Как остановить сокотечение жизни?
На карте тела новые
координаты. Сердце выпрыгивает из границ.
Сохнет, сохнет
цветок. Вот и песня твоей души уже гербарий.
Сухое время в сухом
остатке.
Голограмма
Не могу никак
отыскать себя среди голограмм. Сегодня праздник – день объятий. Можно
любую мысль в себя впустить. Например, эту: может, сегодня
тебя, наконец, кто-нибудь приметит и обнимет, а? Не буду полниться важностью,
опытом – выпущу из себя субъекта, пусть побегает, порезвится. Стану
объектом – неизвестным, пустым, свободным.
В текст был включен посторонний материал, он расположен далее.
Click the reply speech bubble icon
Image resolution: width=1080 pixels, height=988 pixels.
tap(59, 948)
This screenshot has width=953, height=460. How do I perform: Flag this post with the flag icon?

День-то какой хороший сегодня. Вот и человек к тебе
близится – настоящий, румяный, босой. Глаза, пальцы, пять –
механически считаю. Улыбается, теплый, руки к тебе
тянет. Я навстречу – идет сквозь. Оборачиваться
нет смысла. Не Хэллоуин вроде. Объем страха не
вместить ни в какие объятия…
Вселенная тоже,
говорят, голограмма. Вот и я, мизерный пиксель, пытаюсь встроиться
в предначертанное мне место, но постоянно смещаюсь, выпадаю и порчу графическую
картину мира. Где тот, который подскажет, какую мне форму принять, чтоб никого
не придавить и ничего не испортить?
Диктатор
1
Рот его кривится,
плечо подергивается, позвоночником пробегает судорога.
Естественная реакция
на проблему, эпицентр которой в себе упрятан. Не видит. Смотрит наугад. Ищет.
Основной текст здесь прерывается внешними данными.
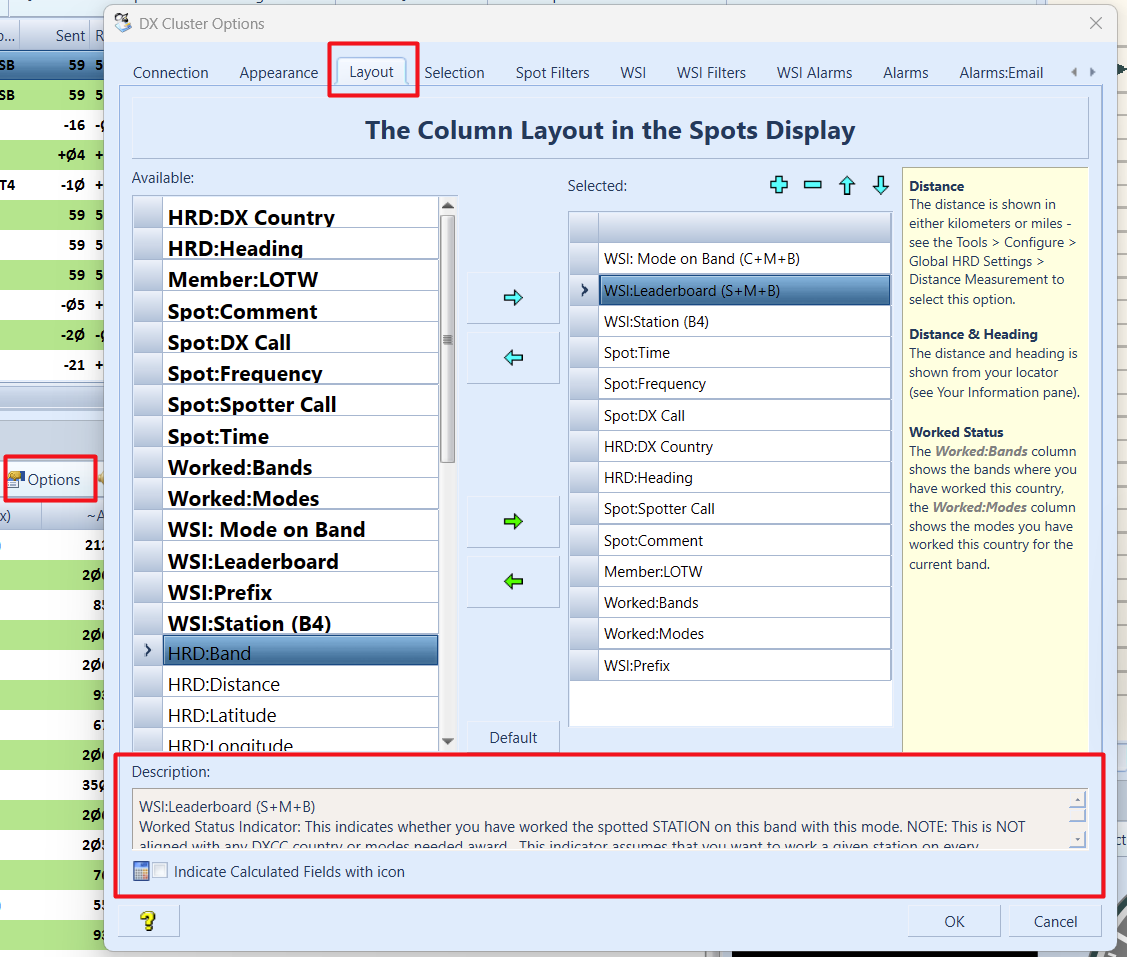Open help with yellow question mark
The height and width of the screenshot is (957, 1127).
pos(149,921)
Глаз его так устроен. Вверх, вниз, вдаль, вширь. Орбита глаза функционирует на
все сто. Не хватает только одной функции – соскока вглубь. Слабое
крепление души. Но это не тот случай, когда душа в пятках. Там есть шанс
подняться. Здесь же она срывается мгновенно под тяжестью злости, распадается,
растворяется и несется с потоком крови, проникая сквозь ткани. Атомы пузырятся.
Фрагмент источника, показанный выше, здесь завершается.